Subway

Subway Blu-ray cover

Mass public transit, a place where individuals from all walks of life converge, the wealthy dressed in their finery on the way back from the opera or society parties, the workers at the end of their shifts, the buskers and beggars, the fast food kiosks and convenience stores, the conductors and the police trying to keep order, and crashing into them the bleach-blonde Fred in his tuxedo on the run from a Mercedes full of armed gangsters.

Taking shelter in the Parisian Metro, the world below the underground, he befriends purse snatcher Roller who introduces him around while pursued by the gendarmes coordinated by Inspector Roland Gesberg who wishes order in the city and the enforcers of Monsieur Kerman whose bored wife Helena invited Fred into their home, enchanted by the man who then blew up their safe and made off with valuable documents which he is now offering to return for 20,000 Francs…

Subway; a shining light in the underground Helena Kerman (Isabelle Adjani) descends.

Released only five years after François Truffaut put Catherine Deneuve on Le Dernier Métro, a period piece of wartime occupation and repression, despite existing in the same physical location Luc Besson’s Subway excursion of 1985 could not be more different, starring Highlander’s Christophe Lambert as the daring thief Fred, Nosferatu the Vampyre’s Isabelle Adjani as Helena and Nikita’s Jean-Hugues Anglade as Roller, a kinetic film in which all bodies are in constant motion.

Opening with a manic car chase on atypically empty Parisian streets, Fred unable to focus without his tunes on cassette, to the comings and goings of train carriages, to roller skates and on feet, two and four, a carnival of characters rotate through the platforms and in the world beneath, the secret places hidden from view of the public, tunnels and access doors and staircases descending, an underground society of the unwanted hidden in the cracks.

Subway; Fred (Christophe Lambert) waits on the platform.

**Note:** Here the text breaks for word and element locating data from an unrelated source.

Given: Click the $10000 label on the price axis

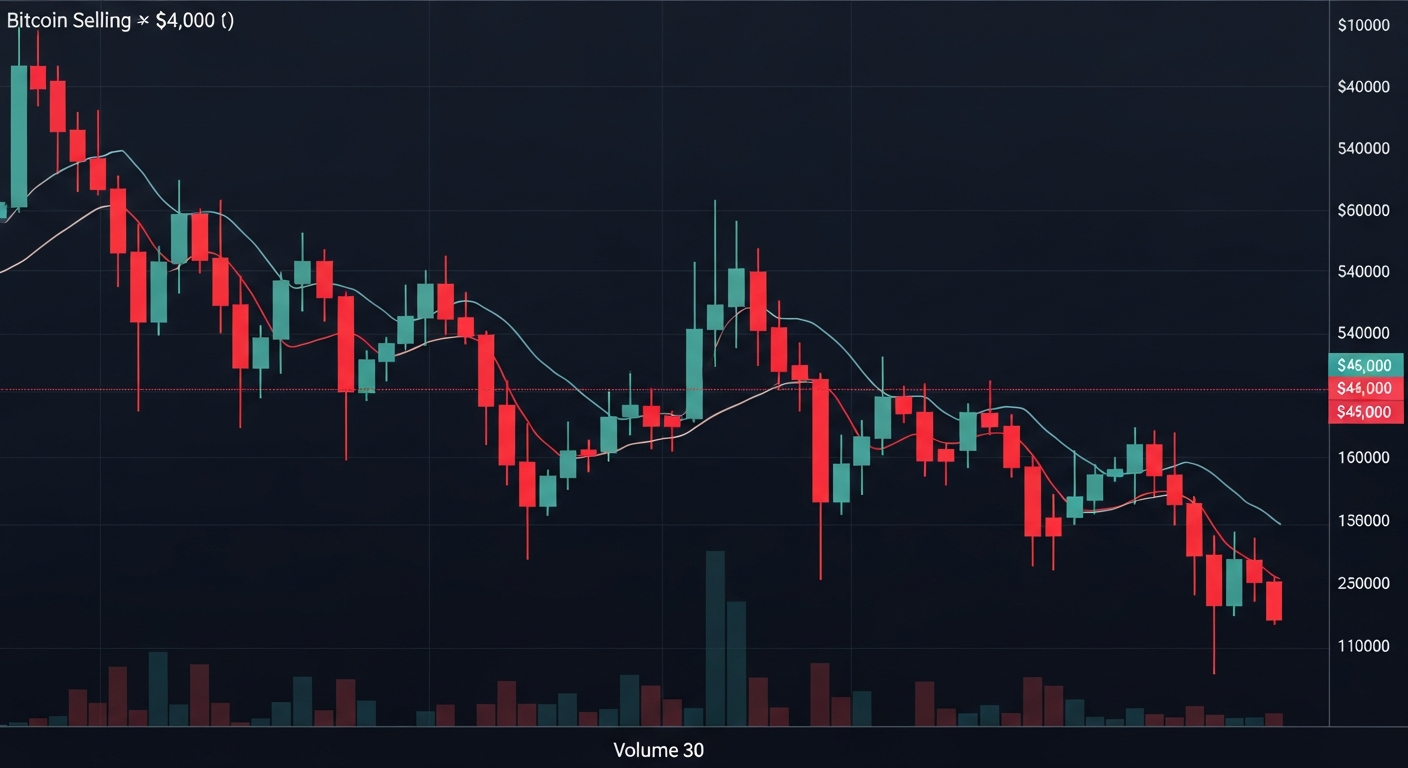Looking at the screenshot, I should pyautogui.click(x=1363, y=25).
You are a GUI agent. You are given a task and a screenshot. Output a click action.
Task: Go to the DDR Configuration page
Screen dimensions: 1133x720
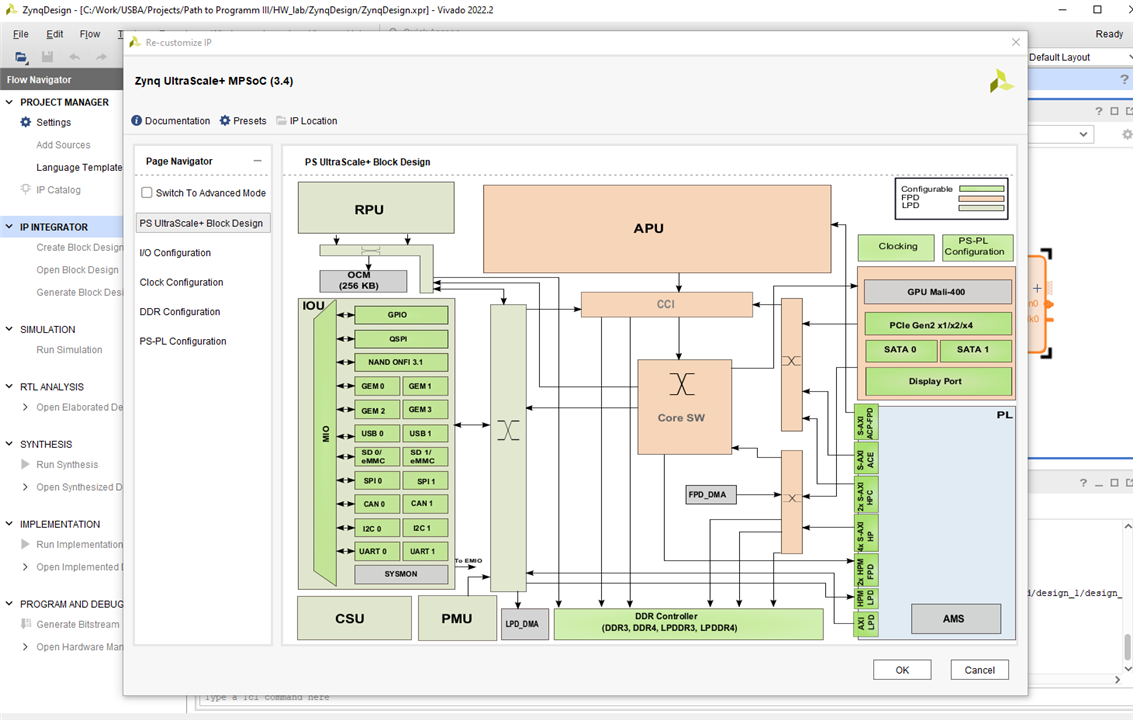[180, 312]
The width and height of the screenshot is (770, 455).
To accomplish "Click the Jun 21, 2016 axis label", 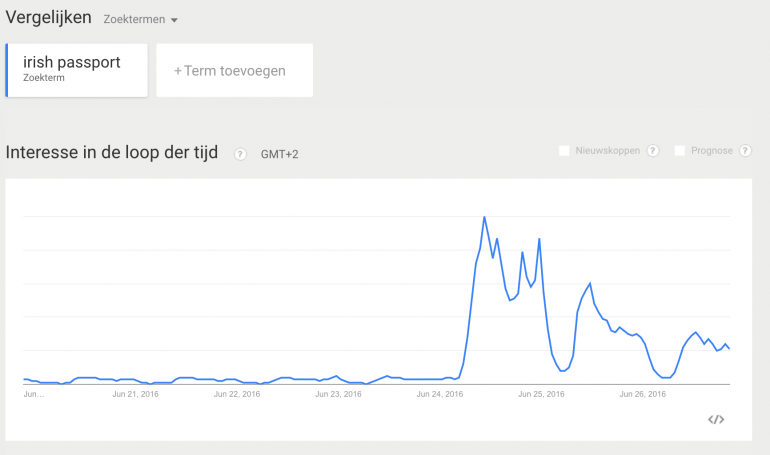I will (x=136, y=394).
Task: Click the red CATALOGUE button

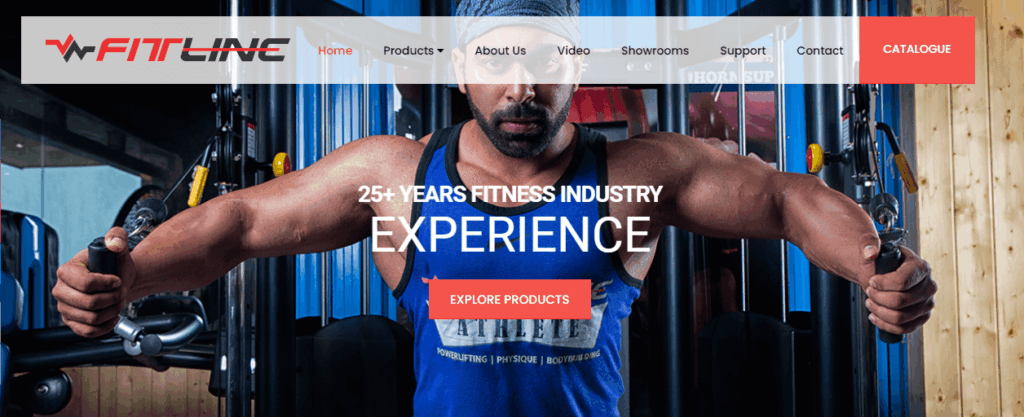Action: click(x=917, y=50)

Part thriller, part comedy of manners and critique of French class, Helena dressed in diamonds, a star Fred could only hope to orbit even while caught in her gravity, the girl with a gun and shoulder pads rejects the bourgeois life at the Magistrate’s dinner party of intolerable people and their small talk, reinventing herself as another commuter as Fred recasts himself as band promoter, a trip on the Subway a strange and unique experience, a series of abstract impressions rather than a narrative but compelling.

Remastered for StudioCanal, the new three-disc Steelbook edition of Subway contains the film in both 4K UHD and Blu-ray alongside a feature-length archive documentary and new interviews with Anglade, editor and co-writer Sophie Schmit, assistant director Didier Grousset, assistant set designer Didier Naert and Michel Jonasz discussing Arthur Simms, the singer in Fred’s band featured on the soundtrack by frequent Besson collaborator Éric Serra who appears in the film as bass player Enrico.

Subway will be available from StudioCanal from Monday 23rd June

Subway; Fred (Christophe Lambert) makes sure Roller (Jean-Hugues Anglade) understands the plan.